We note that under CBIRC regulations the bank parents are required to provide capital and liquidity support for their financial lease subsidiaries when needed. Group support, including planned capital injections, ward off potential capital shortfalls in mild to medium stress scenarios for aircraft devaluation. There are also direct and indirect mechanisms of support for offshore subsidiaries of the leasing firms, such as asset purchase plans by the onshore entity and parent bank providing direct committed U.S.-dollar bank line to enhance subsidiary's foreign funding position. The lease subsidiary can fund up to 40% of total liabilities using borrowing from the parent, according to CBIRC's requirement.

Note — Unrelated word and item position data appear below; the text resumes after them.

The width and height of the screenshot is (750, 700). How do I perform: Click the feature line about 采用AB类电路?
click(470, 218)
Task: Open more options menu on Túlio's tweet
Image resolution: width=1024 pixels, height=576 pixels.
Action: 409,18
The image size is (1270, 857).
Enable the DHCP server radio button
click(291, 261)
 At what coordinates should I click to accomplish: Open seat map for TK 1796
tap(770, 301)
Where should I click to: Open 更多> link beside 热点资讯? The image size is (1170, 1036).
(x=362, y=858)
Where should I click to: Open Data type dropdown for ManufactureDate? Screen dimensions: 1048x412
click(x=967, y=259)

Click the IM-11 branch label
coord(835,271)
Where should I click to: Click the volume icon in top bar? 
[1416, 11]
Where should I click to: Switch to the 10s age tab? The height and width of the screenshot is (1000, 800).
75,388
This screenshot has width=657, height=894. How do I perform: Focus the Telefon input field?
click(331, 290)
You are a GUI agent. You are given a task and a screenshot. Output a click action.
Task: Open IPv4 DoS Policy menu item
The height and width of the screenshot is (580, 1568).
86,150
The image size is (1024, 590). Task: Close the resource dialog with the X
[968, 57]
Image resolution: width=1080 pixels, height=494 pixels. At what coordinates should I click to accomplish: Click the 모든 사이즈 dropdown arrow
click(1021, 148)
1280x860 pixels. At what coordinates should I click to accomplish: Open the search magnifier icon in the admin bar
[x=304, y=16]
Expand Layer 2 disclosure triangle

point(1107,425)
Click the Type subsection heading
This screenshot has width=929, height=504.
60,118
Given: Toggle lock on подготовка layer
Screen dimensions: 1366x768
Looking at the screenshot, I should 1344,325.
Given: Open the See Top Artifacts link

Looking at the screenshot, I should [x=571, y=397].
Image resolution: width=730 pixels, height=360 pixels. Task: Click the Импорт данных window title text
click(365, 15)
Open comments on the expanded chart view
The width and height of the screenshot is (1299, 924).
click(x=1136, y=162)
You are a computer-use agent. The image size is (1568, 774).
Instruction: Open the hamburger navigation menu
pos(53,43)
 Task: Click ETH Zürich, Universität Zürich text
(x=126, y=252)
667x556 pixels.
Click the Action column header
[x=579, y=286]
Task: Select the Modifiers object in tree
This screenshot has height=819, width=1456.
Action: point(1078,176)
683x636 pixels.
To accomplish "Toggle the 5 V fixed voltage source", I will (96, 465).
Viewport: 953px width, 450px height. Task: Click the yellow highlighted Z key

At the same time, liquidity can also be aided by reduced capital spending due to aircraft deferrals, delays, and cancellations.
We expect Chinese bank groups to remain committed to their leasing arms and respective aircraft business lines and continue to formulate this support into our rating construction. However, in our view, poor operating performance and earnings contribution could weaken the groups' commitment to the subsidiaries. We would review our assessment of strength of the group support if the impact of the pandemic led to an unsustainable business model.
A Note On Our Coronavirus Assumptions
S&P Global Ratings acknowledges a high degree of uncertainty about the evolution of the coronavirus pandemic. The consensus among health experts is that the pandemic may now be at, or near, its peak in some regions but will remain a threat until a vaccine or effective treatment is widely available, which may not occur until the second half of 2021. We are using this assumption in assessing the economic and credit implications associated with the pandemic (see our research here: www.spglobal.com/ratings). As the situation evolves, we will update our assumptions and estimates accordingly.
Related Research
- Credit Conditions Asia-Pacific: COVID-19: Flatter Growth, Tougher Recovery, April 22, 2020
- Aircraft Lessors, Hit By Coronavirus Fallout, Should Fare Better Than Their Airline Customers, March 25, 2020
- China's New Financial Leasing Rules Strengthen The Overhaul, Jan. 9, 2020
- Financial Leasing Firms Are Next In Line As China Reform Gets Granular, Nov. 15, 2019
This report does not constitute a rating action.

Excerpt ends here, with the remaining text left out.